● **Task to complete**
Print exactly the line with "Necklaces (231, 2335)" and every line after it, through the final line of the material below.

● **Recorded information**
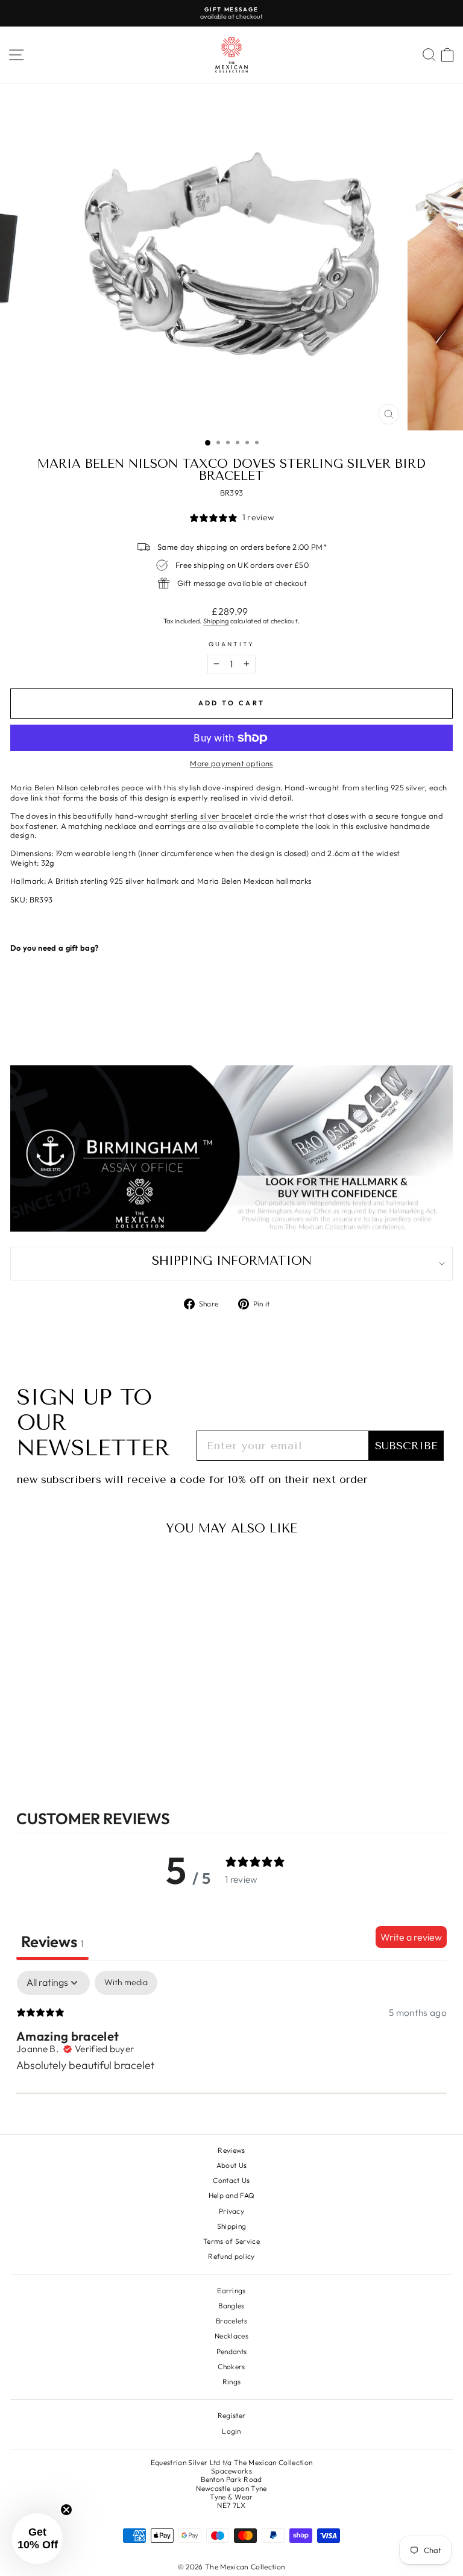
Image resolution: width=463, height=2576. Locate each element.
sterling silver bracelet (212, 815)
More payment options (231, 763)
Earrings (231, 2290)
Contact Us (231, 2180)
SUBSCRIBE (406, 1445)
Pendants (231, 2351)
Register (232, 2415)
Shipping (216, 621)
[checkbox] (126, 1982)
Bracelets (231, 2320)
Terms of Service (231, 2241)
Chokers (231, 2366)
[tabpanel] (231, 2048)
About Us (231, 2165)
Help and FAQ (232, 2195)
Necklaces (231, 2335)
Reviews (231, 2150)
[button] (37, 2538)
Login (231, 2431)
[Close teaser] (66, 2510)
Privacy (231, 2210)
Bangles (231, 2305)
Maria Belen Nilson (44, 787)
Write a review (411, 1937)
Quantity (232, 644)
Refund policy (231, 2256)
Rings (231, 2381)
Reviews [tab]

● **Output of the task**
Necklaces (231, 2335)
Reviews (231, 2150)
[button] (37, 2538)
Login (231, 2431)
[Close teaser] (66, 2510)
Privacy (231, 2210)
Bangles (231, 2305)
Maria Belen Nilson (44, 787)
Write a review (411, 1937)
Quantity (232, 644)
Refund policy (231, 2256)
Rings (231, 2381)
Reviews [tab]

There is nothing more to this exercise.